Monday, March 20, 2006

I should have started reading contemporary writers awhile ago. My attempt to read current books is a new phenomena. I can only imagine what I've missed during my odd snob period. I'm still a book snob, but now I'm at least attempting to read newer books, though I still find it difficult to buy a new hardcover book for $30 when I can buy two paperbacks for the same price.

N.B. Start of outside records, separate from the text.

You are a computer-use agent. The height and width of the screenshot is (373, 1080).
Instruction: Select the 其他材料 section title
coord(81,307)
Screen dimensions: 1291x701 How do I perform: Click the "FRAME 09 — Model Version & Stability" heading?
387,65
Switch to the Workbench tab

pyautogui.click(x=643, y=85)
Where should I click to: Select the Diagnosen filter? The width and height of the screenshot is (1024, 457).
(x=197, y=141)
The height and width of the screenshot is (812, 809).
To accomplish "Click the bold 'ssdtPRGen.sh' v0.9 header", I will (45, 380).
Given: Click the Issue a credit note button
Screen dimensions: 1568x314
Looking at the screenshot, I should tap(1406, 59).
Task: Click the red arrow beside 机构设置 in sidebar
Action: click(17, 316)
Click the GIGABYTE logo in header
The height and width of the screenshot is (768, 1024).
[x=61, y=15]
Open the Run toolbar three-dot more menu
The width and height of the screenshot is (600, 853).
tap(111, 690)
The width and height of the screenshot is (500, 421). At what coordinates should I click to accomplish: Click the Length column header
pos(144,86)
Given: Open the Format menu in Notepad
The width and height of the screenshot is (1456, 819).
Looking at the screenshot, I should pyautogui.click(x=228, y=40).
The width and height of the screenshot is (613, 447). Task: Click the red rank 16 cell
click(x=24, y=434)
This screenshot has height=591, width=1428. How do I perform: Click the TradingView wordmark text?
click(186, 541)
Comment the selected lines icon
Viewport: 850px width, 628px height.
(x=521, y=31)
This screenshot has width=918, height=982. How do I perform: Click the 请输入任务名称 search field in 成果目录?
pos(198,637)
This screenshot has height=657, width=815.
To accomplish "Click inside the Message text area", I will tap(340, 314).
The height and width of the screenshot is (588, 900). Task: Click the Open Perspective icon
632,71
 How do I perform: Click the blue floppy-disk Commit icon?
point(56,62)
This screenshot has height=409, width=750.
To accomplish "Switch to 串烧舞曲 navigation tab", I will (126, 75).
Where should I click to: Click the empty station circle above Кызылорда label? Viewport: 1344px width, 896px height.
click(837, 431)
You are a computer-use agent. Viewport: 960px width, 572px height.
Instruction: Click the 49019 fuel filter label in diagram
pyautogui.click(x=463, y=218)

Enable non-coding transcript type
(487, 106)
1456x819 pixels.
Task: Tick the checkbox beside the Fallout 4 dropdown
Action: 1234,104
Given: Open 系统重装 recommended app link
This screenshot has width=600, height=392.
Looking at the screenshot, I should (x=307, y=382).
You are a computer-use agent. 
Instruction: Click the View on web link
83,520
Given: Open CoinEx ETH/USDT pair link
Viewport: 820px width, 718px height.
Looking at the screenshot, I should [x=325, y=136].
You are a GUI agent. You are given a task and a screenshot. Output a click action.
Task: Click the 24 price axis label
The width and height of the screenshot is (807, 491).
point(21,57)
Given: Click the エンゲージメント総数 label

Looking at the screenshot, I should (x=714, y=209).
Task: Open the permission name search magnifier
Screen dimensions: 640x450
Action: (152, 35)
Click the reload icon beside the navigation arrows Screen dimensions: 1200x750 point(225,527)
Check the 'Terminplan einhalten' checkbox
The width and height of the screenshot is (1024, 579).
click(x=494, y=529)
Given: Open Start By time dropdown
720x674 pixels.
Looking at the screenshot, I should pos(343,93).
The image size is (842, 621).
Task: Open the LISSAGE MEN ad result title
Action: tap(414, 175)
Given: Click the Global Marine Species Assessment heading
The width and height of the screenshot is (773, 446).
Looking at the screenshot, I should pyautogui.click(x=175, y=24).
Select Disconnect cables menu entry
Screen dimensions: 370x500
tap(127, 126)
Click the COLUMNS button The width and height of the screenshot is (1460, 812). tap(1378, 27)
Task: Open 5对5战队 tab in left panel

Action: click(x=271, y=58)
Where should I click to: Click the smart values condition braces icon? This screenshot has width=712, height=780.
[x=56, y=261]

David Mitchell is such a writer that I would have passed over and read a supposed classic in his place. Since he's compared to Pynchon, I may have read The Crying of Lot 49 or Gravity's Rainbow. Both classic novels in their own right, but I would have missed the genius of Mitchell. Each chapter of Mitchell's Cloud Atlas changes narrator, but has the perfect continuity of a novel. Each chapter, though completely different in form, is linked, touched, to the previous section and the reader passes through nineteenth century New Zealand, 1970s California, some futuristic Asian setting and I can only imagine what's to come in the second half of the book.

...

Today in Boston, the wind is shooting chills through our layers of clothes and tingles our spines. The beginning of spring taunts those of us that brave the below normal cold. Carrying my book to work today, I thought my hand would freeze to the binding, but I didn't think this would be a problem. Having your hand forever on a book, bliss? The book didn't freeze, my hand and mind heated up, slowly for sure, and today we long for the spring to come. Not tomorrow, but to come.

Now reading:
David Mitchell Cloud Atlas

On deck:
Kate Atkinson Case Histories

1 comment:

Anonymous said...

Reading would cost you nothing at all, if you borrowed books from a library.
When I was less busy, I used to go to the library every week. Now I buy books, since I never know when I will have time to read.